Data extract:
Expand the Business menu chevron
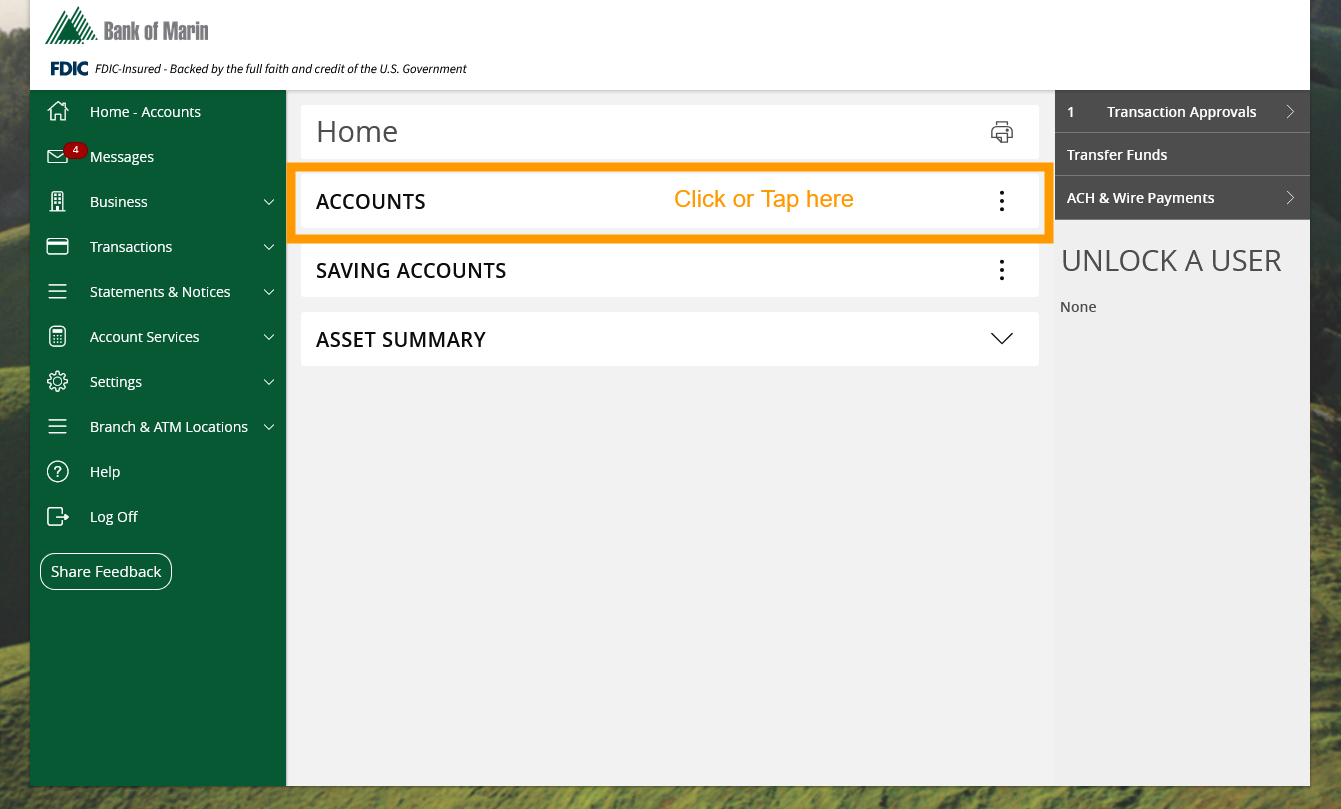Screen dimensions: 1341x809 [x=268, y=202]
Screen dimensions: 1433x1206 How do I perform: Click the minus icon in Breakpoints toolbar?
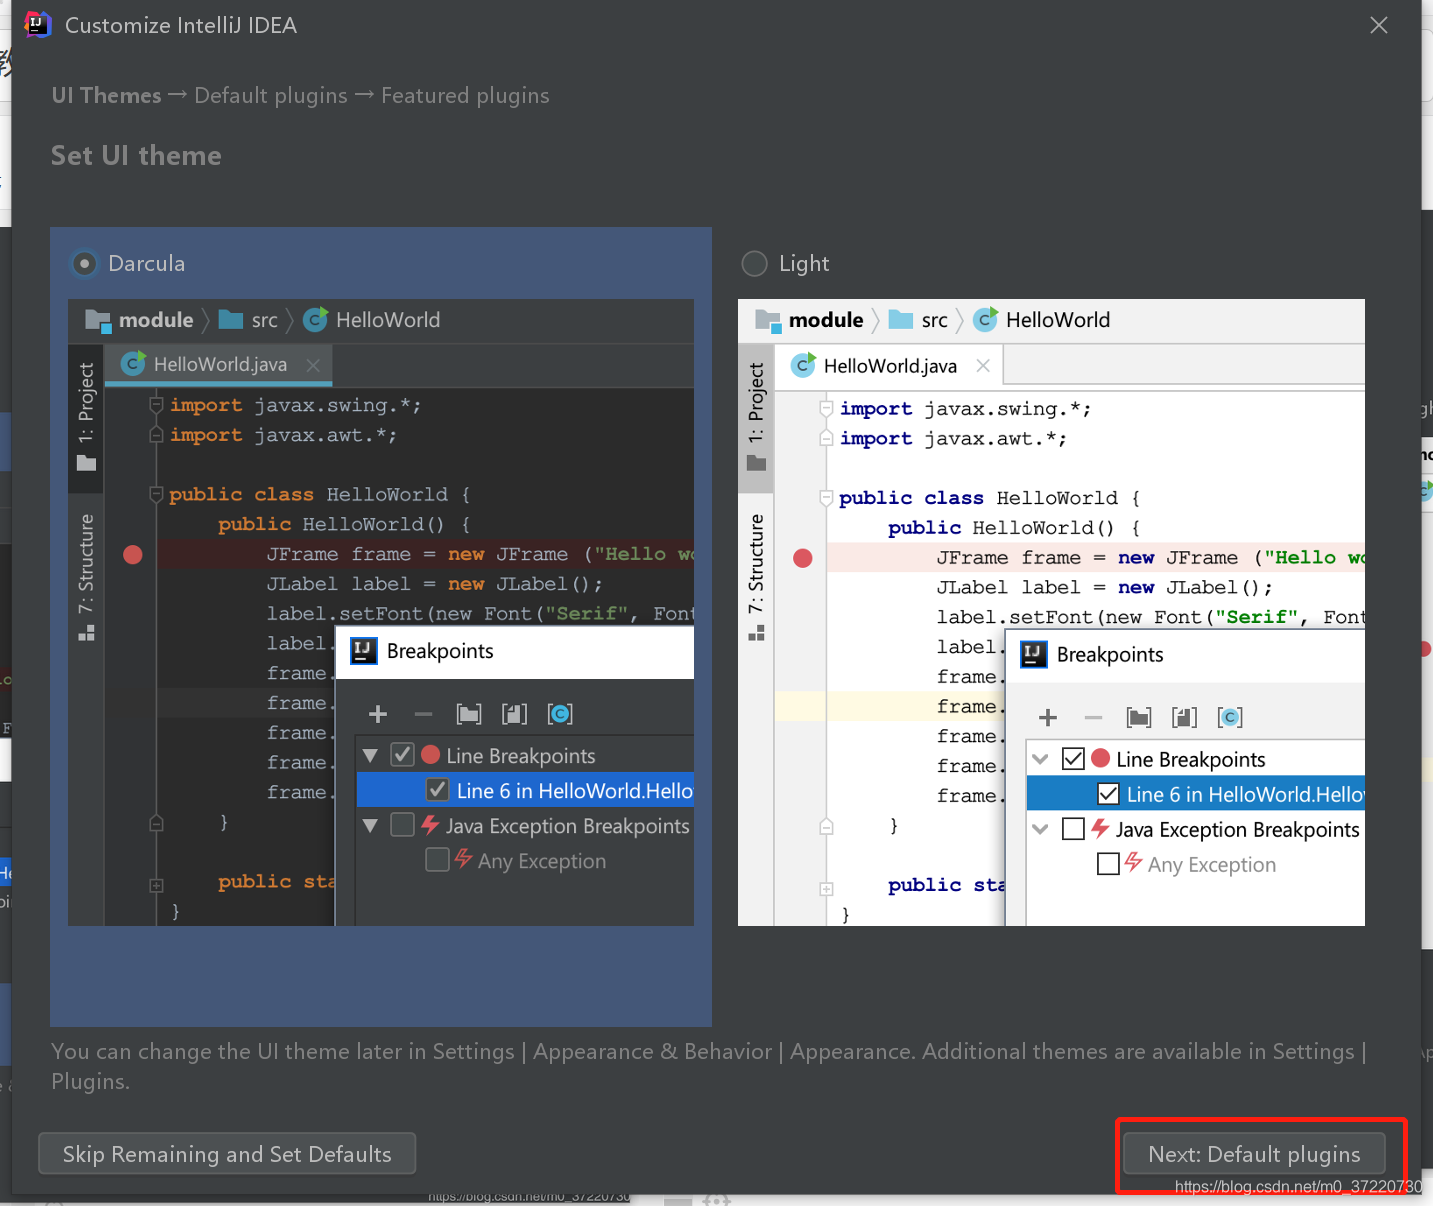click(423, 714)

---

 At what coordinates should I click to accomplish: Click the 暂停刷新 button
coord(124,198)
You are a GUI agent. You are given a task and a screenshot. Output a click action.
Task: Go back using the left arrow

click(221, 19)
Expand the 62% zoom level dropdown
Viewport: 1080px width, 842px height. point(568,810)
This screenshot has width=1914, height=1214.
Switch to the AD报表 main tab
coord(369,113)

==

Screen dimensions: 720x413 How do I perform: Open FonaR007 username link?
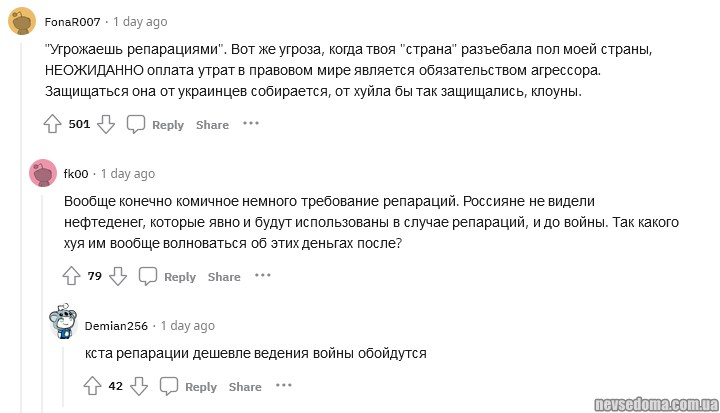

What is required: Output only an exact transcription of the lines above from the one with "At what coordinates" up to and including the one with "This screenshot has width=1914, height=1214.".

Task response:
 At what coordinates should I click to accomplish: Click the 暂停刷新 button
coord(124,198)
You are a GUI agent. You are given a task and a screenshot. Output a click action.
Task: Go back using the left arrow

click(221, 19)
Expand the 62% zoom level dropdown
Viewport: 1080px width, 842px height. point(568,810)
This screenshot has width=1914, height=1214.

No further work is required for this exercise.